→ Task requirements
When you repeat the entries below, please keep them exact and leave out the pictures.

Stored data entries

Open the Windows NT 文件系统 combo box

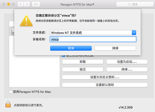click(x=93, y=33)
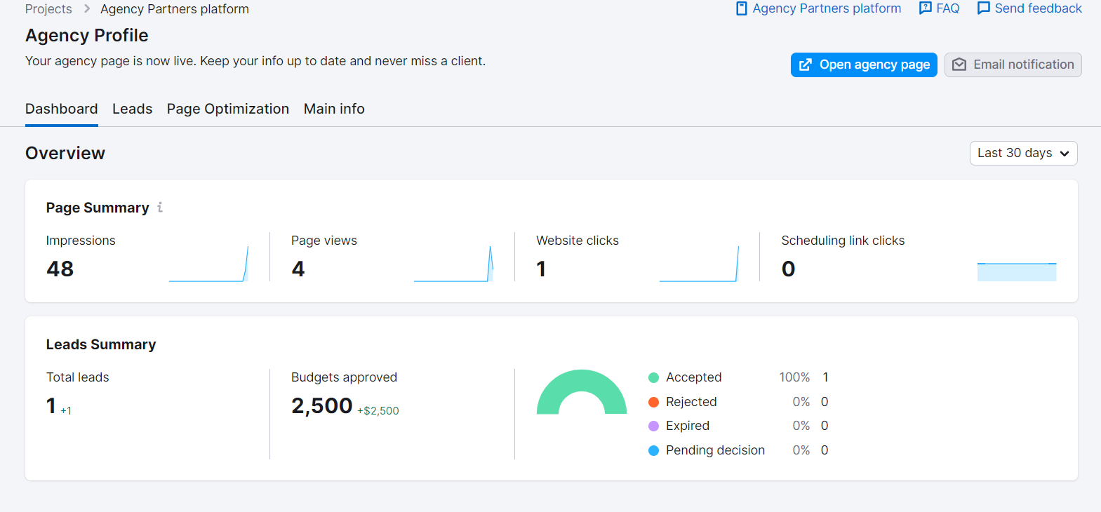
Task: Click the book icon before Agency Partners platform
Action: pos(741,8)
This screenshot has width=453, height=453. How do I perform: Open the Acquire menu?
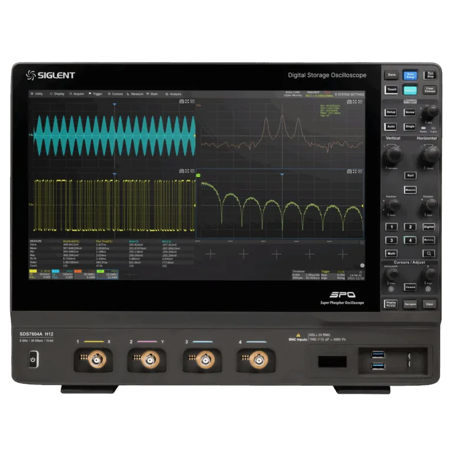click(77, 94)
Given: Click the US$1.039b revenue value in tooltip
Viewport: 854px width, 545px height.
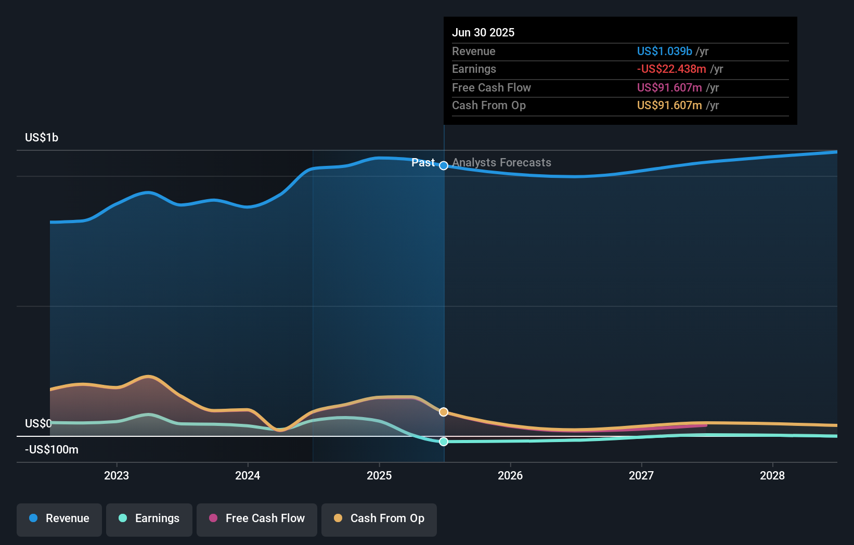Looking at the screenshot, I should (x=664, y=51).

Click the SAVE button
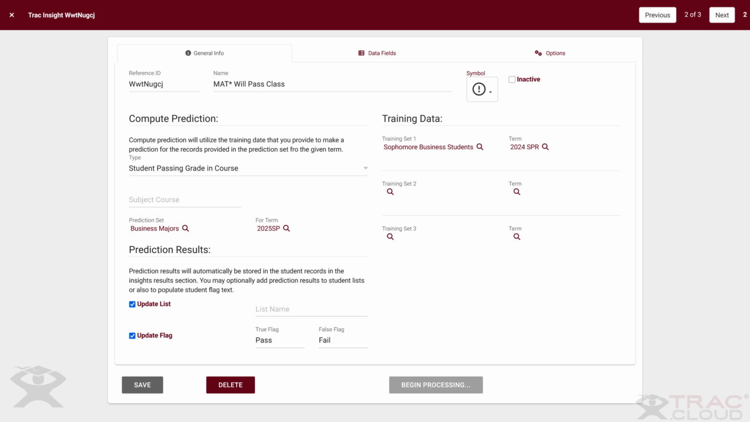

→ Written answer
Open the Windows NT 文件系统 combo box

click(x=93, y=33)
Task: Click the book icon before Agency Partners platform
Action: pos(741,8)
This screenshot has width=453, height=453. How do I perform: Open the Acquire menu?
click(77, 94)
Given: Click the US$1.039b revenue value in tooltip
Viewport: 854px width, 545px height.
Looking at the screenshot, I should (x=664, y=51).

Click the SAVE button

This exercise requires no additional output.